Study Shows That Most Americans Admit To Being Worried About Cost of Health Insurance
March 9, 2009—A recent poll of American adults indicates that fully half of U.S. adults (or 48 percent), respond that they are from very worried to being extremely worried about the possibility of their having to pay more for their health care or health insurance. Of those polled recently, only 8 percent report that they are not worried at all. Those who are most worried are those between the ages of 45 to 64 years old (at 56 percent). At the same time those who are younger, ages 18 to 34, report being the least worried at 37 percent.
As a while, Americans are not all that worried about losing their health insurance coverage, still as much as a third (35%) of adults are very or extremely worried. As you might expect, the least worried are among those ages 65 years and older with fully 22% saying they are worried at all, since they have Medicare coverage. This is closely followed closely by the age group of 18 to 34 year olds with 18% saying they are not worried at all.
The above are among the findings of recent Harris HealthDay Poll that was conducted within the United States online between the 25th and 27th of February, 2009 within a nationwide cross section of 2,078 adults ages 18 and over.
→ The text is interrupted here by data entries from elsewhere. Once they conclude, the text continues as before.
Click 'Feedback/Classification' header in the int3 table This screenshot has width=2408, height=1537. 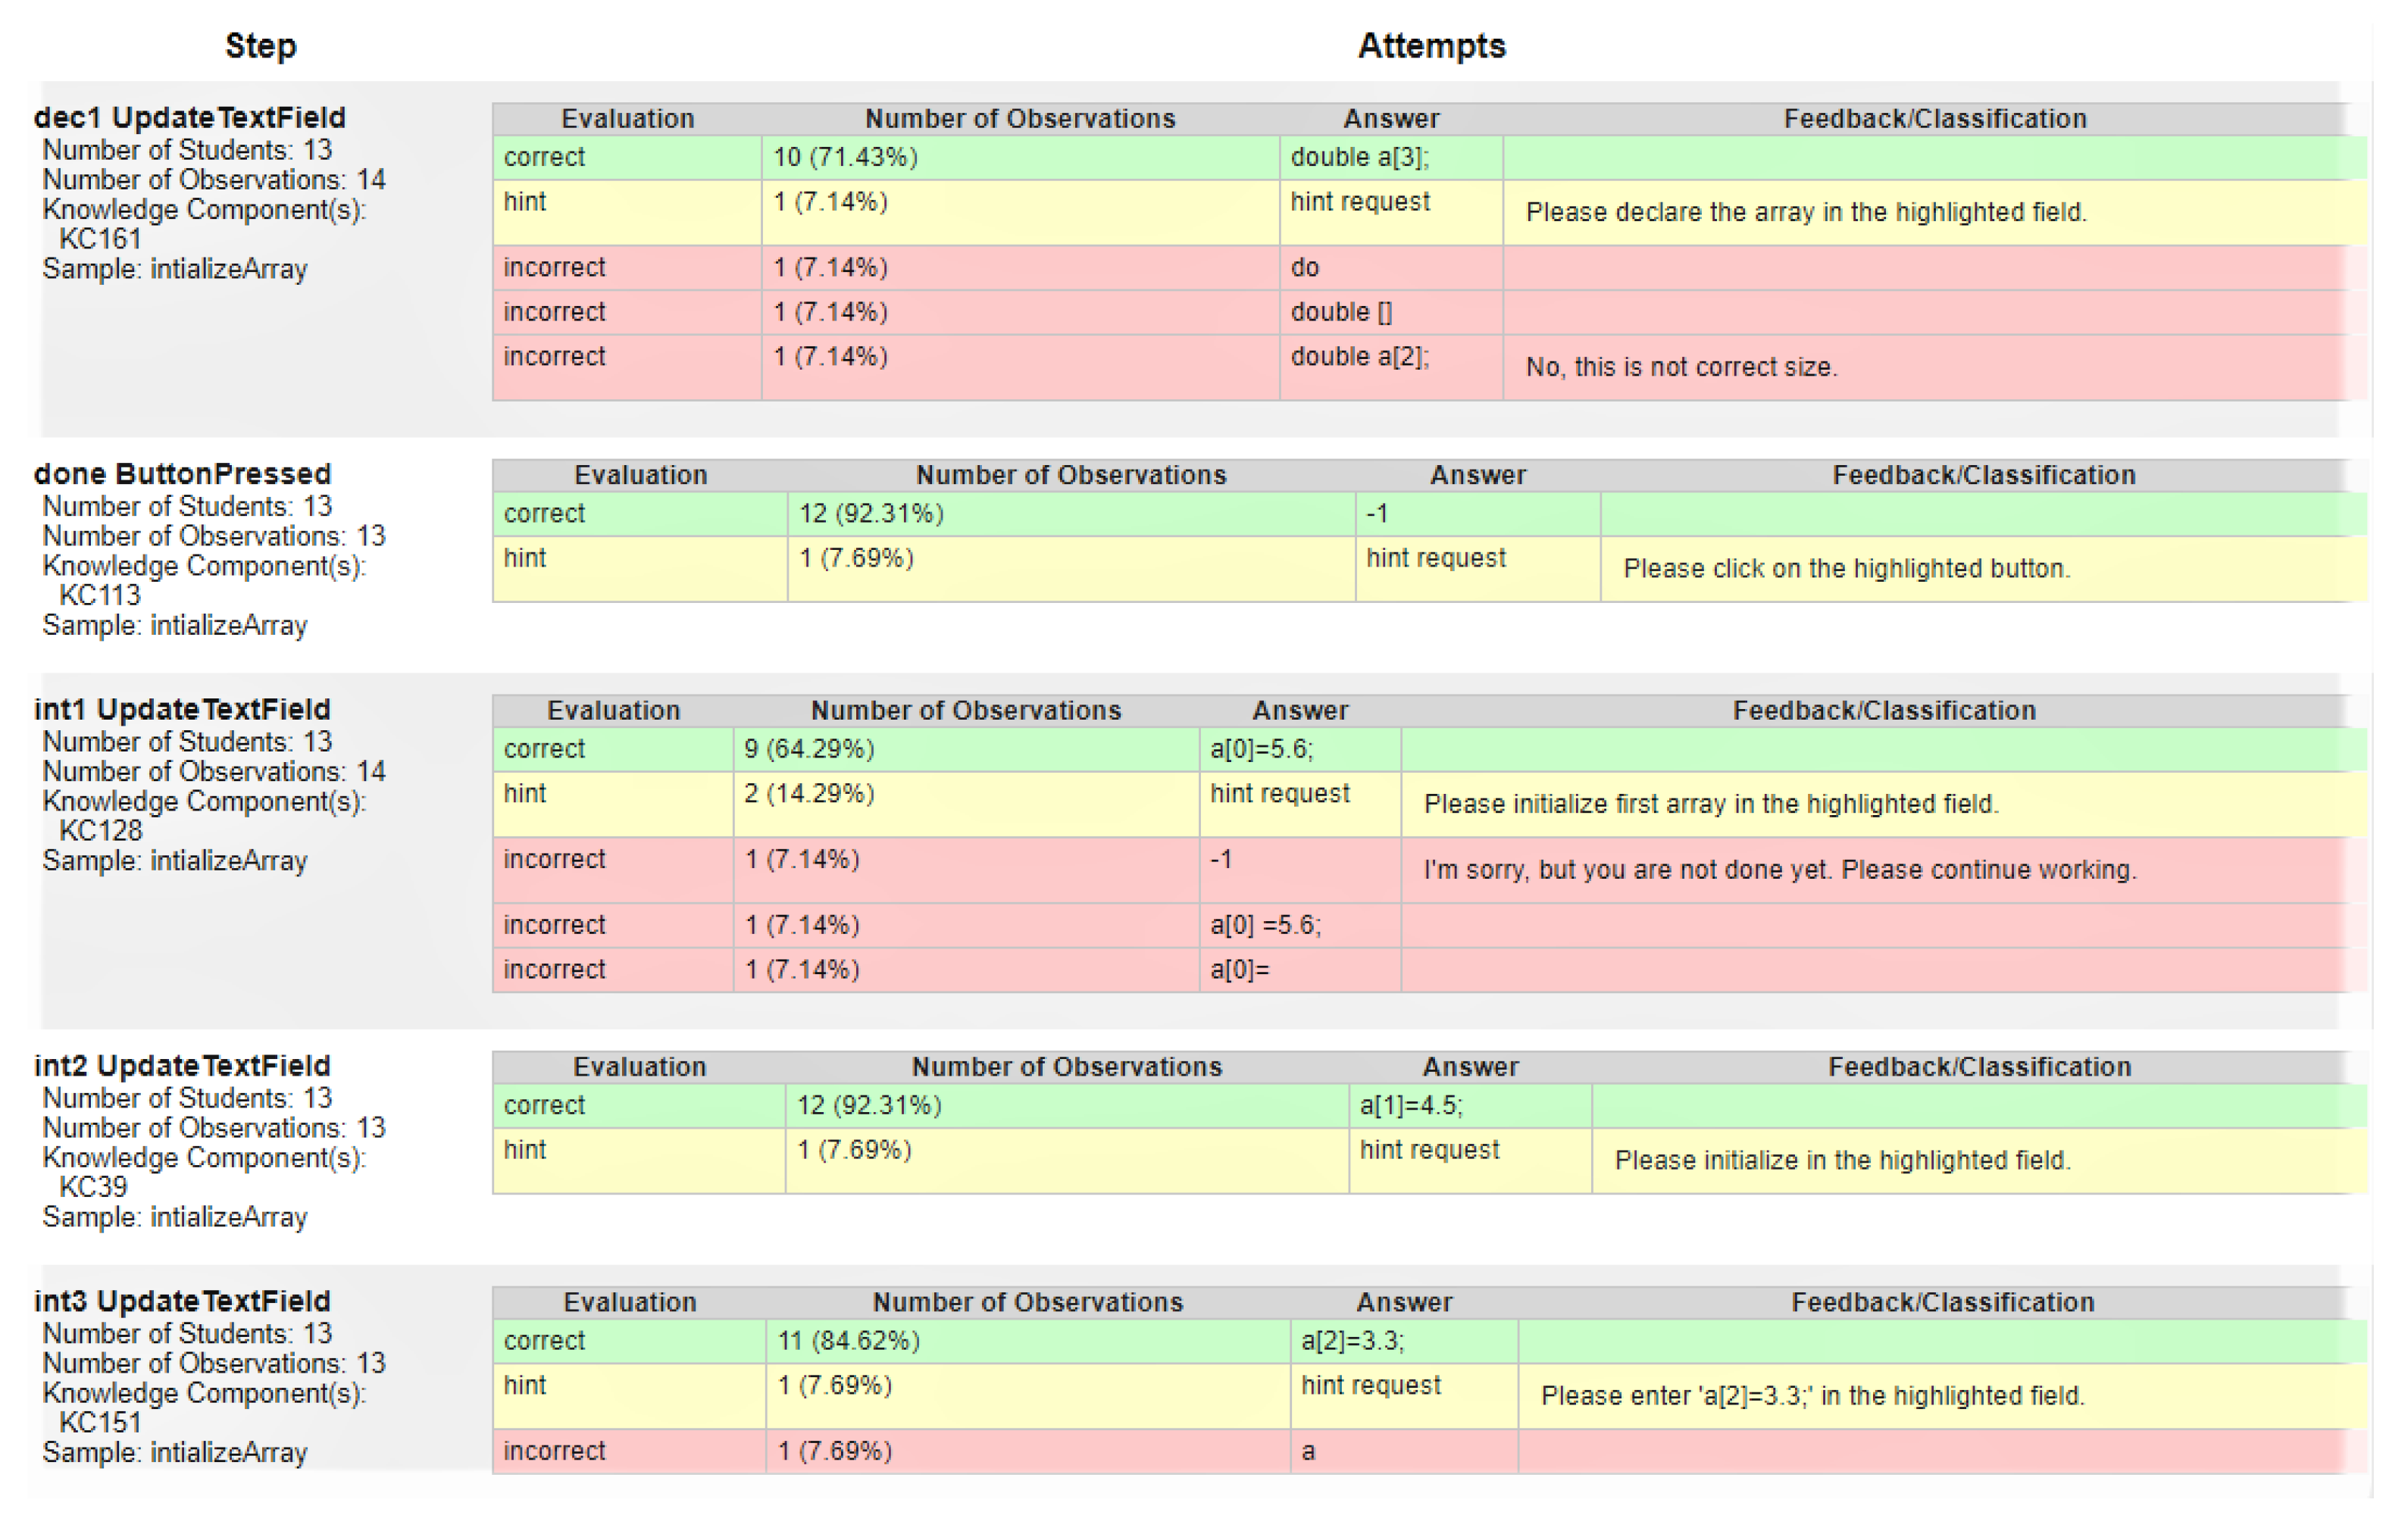1942,1302
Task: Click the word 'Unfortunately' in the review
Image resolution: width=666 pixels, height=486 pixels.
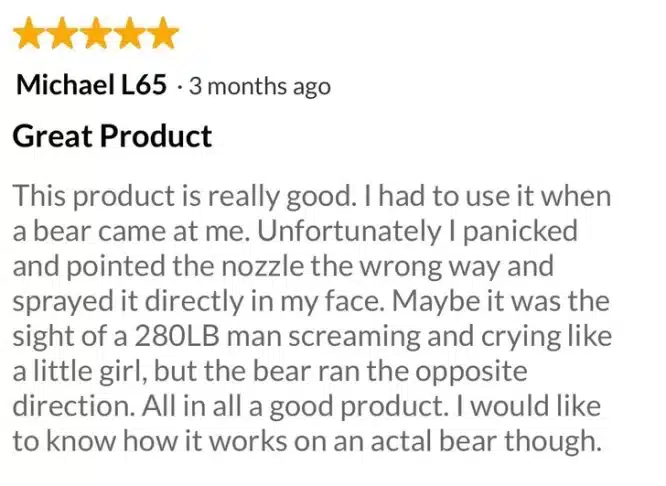Action: (349, 232)
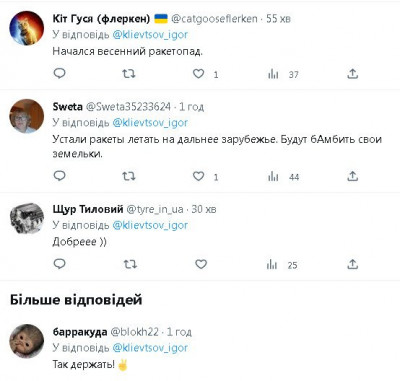Open view stats showing 44 views
400x381 pixels.
283,176
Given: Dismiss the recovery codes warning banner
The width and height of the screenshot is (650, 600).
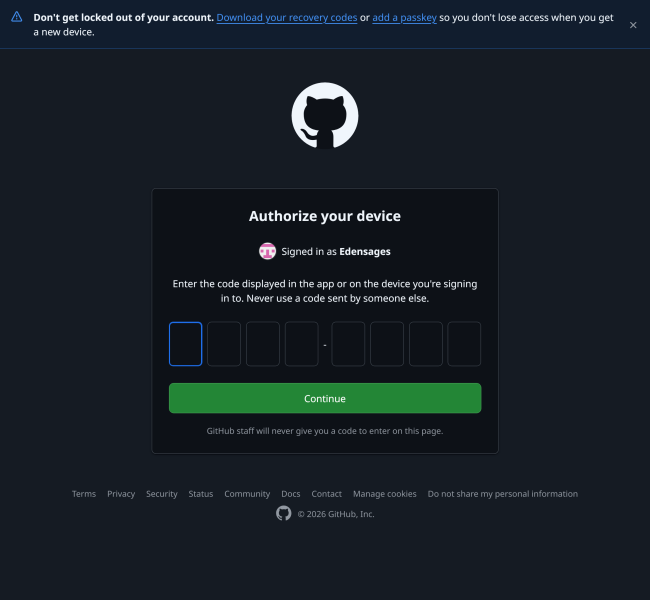Looking at the screenshot, I should [633, 25].
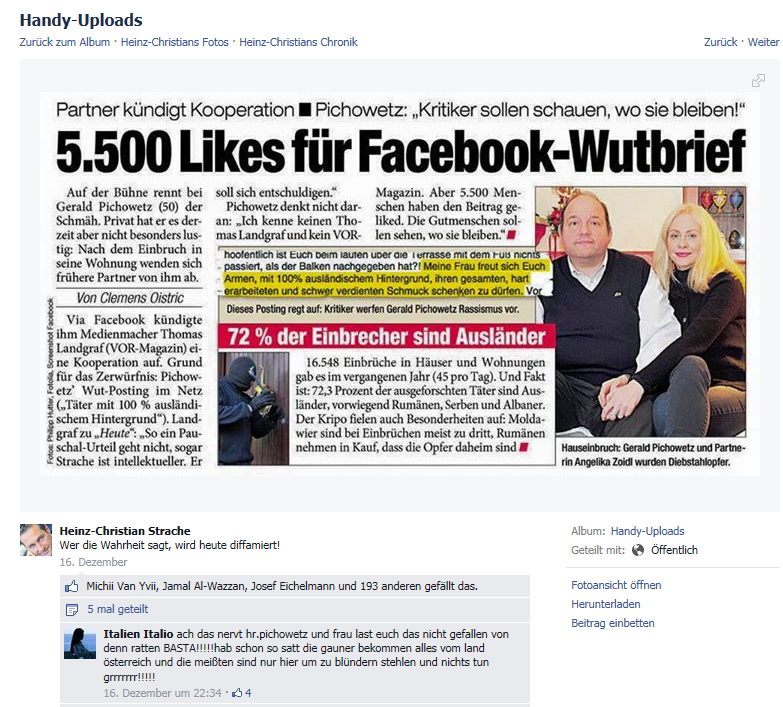Viewport: 783px width, 707px height.
Task: Click 'Fotoansicht öffnen'
Action: tap(616, 585)
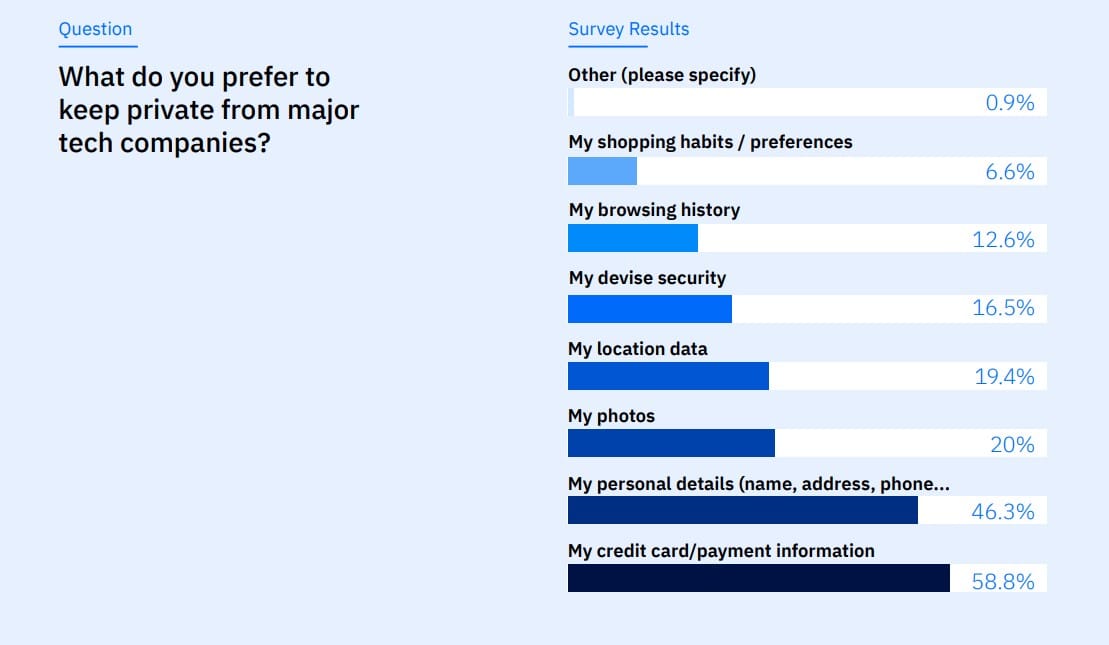This screenshot has width=1109, height=645.
Task: Select the 'My location data' bar
Action: [668, 376]
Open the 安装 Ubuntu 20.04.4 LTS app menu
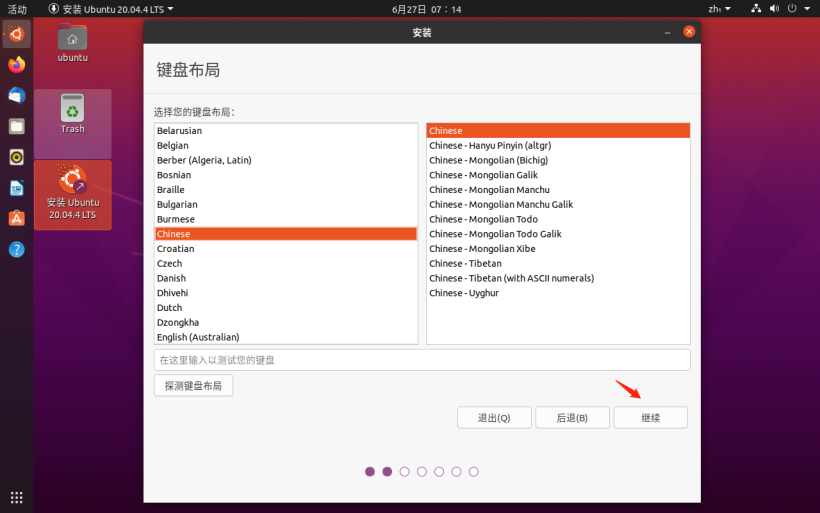Viewport: 820px width, 513px height. pos(111,9)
It remains that most United States adults report being worried (with 65% report being somewhat, very, or extremely worried) regarding their ability to purchase medical care and prescription medications. The groups that are least worried include the 18-34 year old age group at 54 percent, while the group that is most word at 54 percent, is the 45-54 year old age group, being the most worried at 76 percent. The actual result of this, as reported by the poll, is that a higher proportion of U.S. adults are not taking care of their health because of the high costs. What notably stands out is the one-third (or 34%) who report that that they did not see a dentist during the previous 12 months even though they needed dental care, the close to one-third (28%) who report that they had a medical problem but did not visit their doctor, and the one-fifth (or 22%) who failed to have a prescription filled because of the cost.
This indication of a high level of not getting necessary care because of the cost of medical care is similar with the results for 2007 and 2008. Looking back as an example to 2007 and 2008, results were 21% and 22%, respectively for those who did not fill a prescription because of cost. Information on the percentage of those who reduced their medication to less often than directed has continued steady since 2007 (having been 19% in 2007, 17% in 2008, and 18% in 2009).